Movie Review – Unfriended (2014)
2013’s The Den was a horror film that took a novel approach, being told entirely through web-feeds, computer and phone screens, and security cameras. 2014’s Unfriended, from director Levan Gabriadze and writer Nelson Greaves, embraces a similar scenario, taking place entirely on a teenage girl’s laptop screen as she uses social networking to talk with friends, all of whom become the target of a vengeful spirit haunting their computers. If that last sentence made you want to entirely avoid this film, I deeply sympathize. However, if you can overcome initial skepticism and endure shitty teenagers for around 80 minutes, Unfriended does certain story aspects incredibly well, making the film ultimately worth checking out.
Though The Den was first to adopt an exclusively technological approach in its storytelling, Unfriended actually succeeds in making the process more fluid and natural. It’s a film that understands and utilizes the technology to surprisingly effective degrees, and teen viewers especially are likely to have no problem following the busy laptop screen. Filmed in one house with each of the cast members located in different rooms, the actors acted out their roles in single long takes and were encouraged to improvise. The result is believable performances and some clever story elements and scenarios.

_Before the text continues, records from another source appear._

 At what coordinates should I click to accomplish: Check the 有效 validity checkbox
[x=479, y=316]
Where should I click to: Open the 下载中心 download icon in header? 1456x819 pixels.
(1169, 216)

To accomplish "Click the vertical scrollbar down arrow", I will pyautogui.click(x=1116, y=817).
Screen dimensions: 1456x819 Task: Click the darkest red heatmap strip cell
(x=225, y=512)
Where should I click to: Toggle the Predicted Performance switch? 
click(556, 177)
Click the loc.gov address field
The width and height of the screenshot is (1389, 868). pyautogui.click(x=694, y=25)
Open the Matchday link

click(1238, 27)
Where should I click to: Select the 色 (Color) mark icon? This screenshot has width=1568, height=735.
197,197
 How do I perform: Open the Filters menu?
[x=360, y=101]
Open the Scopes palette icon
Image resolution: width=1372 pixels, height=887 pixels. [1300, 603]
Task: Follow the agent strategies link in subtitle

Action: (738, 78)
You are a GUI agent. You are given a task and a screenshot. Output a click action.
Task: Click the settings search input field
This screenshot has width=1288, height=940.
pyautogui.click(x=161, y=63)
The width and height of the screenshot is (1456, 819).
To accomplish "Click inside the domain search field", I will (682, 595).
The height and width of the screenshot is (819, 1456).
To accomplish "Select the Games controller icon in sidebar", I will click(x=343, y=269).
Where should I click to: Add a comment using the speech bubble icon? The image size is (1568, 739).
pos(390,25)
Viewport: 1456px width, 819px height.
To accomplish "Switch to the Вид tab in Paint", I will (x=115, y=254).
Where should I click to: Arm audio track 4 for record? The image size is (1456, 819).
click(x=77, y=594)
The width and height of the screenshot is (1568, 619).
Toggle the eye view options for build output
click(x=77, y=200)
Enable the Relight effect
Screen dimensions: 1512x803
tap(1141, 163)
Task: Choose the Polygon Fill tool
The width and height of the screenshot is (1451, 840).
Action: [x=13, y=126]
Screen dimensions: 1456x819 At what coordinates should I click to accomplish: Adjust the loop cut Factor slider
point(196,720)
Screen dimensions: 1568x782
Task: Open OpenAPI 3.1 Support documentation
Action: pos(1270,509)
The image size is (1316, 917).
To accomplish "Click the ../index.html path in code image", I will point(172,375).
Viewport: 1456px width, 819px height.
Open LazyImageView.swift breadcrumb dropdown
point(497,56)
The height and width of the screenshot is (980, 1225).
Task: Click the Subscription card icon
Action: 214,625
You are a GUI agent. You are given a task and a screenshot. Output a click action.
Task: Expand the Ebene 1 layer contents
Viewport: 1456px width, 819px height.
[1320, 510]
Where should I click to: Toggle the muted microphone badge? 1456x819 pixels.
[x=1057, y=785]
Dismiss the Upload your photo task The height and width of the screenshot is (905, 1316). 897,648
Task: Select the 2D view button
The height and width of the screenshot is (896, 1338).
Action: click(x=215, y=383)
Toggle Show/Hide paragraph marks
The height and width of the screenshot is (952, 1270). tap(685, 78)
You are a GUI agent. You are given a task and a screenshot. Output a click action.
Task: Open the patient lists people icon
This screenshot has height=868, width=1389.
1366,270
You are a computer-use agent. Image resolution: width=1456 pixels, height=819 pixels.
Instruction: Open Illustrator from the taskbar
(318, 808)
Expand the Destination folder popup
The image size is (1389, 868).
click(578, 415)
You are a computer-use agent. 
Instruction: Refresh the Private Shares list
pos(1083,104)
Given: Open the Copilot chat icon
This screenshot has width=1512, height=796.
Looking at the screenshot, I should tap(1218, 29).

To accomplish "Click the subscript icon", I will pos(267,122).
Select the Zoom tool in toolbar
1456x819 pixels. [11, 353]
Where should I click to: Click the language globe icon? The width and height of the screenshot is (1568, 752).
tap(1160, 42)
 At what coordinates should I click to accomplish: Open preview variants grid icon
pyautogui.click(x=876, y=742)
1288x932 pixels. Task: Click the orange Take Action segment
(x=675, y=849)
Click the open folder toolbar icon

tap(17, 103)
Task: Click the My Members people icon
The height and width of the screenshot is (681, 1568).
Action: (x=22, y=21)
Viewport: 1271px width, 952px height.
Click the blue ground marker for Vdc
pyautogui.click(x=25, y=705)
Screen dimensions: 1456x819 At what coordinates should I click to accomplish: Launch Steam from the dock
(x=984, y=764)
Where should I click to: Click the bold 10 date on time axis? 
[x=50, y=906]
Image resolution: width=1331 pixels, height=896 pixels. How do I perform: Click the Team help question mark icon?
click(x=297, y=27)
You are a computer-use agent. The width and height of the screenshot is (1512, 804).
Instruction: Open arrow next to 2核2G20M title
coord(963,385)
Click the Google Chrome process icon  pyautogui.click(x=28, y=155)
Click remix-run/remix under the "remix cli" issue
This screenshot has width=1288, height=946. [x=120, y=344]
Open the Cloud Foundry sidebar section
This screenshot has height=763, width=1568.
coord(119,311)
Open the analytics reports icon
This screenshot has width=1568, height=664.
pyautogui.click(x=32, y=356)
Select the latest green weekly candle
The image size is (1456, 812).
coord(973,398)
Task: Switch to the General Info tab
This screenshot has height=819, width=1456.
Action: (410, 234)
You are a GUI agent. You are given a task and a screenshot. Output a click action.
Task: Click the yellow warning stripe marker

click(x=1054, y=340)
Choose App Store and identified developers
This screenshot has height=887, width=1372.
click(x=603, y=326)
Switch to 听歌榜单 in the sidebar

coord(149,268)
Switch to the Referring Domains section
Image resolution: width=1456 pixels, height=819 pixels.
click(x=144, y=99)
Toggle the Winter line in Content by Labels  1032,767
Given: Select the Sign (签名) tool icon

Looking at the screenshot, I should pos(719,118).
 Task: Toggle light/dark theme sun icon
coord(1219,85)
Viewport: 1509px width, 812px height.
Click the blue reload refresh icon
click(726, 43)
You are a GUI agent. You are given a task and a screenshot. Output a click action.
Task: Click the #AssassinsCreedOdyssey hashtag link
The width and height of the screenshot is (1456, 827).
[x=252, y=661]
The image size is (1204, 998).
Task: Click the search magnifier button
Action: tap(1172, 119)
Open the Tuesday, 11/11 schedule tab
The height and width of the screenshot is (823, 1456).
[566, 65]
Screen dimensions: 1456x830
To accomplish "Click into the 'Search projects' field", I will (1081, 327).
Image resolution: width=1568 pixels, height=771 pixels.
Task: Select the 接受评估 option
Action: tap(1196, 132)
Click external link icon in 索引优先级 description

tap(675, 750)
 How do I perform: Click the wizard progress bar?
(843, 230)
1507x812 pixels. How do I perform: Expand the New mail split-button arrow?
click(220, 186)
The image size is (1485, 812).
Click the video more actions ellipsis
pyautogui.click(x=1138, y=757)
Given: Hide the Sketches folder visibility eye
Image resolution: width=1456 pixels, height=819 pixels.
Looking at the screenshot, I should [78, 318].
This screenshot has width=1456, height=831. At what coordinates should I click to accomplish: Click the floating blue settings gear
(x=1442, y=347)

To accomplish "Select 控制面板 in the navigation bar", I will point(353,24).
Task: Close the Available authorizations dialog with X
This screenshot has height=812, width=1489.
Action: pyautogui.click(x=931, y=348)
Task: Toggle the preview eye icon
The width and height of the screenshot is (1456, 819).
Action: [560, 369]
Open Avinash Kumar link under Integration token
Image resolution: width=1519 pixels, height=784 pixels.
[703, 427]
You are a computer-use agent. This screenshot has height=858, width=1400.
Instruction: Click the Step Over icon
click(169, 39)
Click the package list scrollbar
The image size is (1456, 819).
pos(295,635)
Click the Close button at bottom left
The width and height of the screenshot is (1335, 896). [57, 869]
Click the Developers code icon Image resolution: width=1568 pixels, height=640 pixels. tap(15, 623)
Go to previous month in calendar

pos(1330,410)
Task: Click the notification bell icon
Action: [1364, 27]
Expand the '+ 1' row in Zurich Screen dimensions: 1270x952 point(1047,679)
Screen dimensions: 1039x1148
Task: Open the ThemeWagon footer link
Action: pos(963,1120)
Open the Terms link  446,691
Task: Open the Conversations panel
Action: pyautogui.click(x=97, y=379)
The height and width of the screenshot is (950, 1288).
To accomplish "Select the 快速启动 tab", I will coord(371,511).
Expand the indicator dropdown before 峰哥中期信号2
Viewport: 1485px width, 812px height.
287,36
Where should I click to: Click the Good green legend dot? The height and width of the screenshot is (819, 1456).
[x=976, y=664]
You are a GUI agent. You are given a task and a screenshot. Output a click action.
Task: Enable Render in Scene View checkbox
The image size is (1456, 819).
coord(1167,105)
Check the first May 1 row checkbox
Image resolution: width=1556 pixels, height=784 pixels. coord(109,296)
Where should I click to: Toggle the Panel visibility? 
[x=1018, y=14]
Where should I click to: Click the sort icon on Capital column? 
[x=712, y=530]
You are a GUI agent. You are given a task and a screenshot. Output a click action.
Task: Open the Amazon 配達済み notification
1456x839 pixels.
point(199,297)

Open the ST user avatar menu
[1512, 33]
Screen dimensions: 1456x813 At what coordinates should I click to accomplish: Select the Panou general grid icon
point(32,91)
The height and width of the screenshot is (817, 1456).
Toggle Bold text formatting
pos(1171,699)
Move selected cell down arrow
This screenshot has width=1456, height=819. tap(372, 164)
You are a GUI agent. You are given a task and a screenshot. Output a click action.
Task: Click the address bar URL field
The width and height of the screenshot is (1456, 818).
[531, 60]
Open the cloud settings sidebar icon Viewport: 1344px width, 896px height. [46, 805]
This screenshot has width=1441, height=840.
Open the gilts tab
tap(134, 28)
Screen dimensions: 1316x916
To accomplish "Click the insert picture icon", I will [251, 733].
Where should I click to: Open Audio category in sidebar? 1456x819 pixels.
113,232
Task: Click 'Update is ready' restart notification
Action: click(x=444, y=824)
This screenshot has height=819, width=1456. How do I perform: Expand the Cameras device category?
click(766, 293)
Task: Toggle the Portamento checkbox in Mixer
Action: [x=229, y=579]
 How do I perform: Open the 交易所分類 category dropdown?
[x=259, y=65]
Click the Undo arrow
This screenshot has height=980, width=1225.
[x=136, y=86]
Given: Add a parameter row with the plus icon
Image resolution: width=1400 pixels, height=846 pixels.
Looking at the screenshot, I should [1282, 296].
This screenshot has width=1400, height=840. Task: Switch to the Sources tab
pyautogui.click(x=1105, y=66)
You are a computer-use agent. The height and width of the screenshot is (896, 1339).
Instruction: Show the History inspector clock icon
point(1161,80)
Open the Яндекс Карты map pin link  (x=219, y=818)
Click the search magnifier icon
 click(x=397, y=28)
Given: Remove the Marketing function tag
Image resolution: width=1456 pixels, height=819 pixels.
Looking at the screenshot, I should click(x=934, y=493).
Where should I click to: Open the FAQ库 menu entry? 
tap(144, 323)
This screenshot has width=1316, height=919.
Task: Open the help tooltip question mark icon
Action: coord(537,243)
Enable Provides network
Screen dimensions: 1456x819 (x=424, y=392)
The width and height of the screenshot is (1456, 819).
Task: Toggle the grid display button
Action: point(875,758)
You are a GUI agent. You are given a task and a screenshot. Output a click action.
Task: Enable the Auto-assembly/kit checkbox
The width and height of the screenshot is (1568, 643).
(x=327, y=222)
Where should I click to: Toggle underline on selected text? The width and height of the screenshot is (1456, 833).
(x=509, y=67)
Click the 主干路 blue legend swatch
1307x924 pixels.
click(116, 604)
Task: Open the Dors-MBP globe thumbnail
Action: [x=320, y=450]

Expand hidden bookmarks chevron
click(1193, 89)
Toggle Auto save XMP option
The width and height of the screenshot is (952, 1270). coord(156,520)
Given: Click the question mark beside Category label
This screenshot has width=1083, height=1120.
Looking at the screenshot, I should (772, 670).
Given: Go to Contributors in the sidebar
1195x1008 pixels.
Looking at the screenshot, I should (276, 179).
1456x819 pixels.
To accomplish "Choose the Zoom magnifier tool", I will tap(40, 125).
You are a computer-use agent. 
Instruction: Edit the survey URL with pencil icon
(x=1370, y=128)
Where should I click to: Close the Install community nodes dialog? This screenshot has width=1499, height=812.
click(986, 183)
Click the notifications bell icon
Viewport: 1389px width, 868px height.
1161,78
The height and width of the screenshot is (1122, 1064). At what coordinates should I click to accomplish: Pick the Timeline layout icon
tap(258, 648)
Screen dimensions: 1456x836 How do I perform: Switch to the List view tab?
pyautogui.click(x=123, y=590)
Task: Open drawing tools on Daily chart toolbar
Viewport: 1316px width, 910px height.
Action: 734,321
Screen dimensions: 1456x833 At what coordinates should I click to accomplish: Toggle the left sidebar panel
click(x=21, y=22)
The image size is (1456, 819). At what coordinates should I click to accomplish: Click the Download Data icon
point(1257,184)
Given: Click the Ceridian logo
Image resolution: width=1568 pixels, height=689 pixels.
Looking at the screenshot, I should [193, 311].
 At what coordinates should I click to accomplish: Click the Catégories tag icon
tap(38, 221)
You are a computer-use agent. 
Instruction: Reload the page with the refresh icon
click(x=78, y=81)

What Unfriended does best is address the devastating, unrelenting nature of cyberbullying while also showcasing how people will be cordial when speaking face-to-face but vindictive and malicious when communicating through a social media platform, often in the same moment. The laptop screen we follow is Blaire’s, performed convincingly by Shelley Hennig, and we learn about her character through her digital footprint and those times in which she begins to type something before thinking better of it and deleting it. It is these elements which are the strongest.
Unfriended isn’t as strong when it comes to the horror elements, and some of the scares come off as a bit too tame and unintentionally goofy, but they’re forgivable hiccups for a film that rises above its simple subject matter and treats its story with more thought and insight than is generally expected from a teen horror film.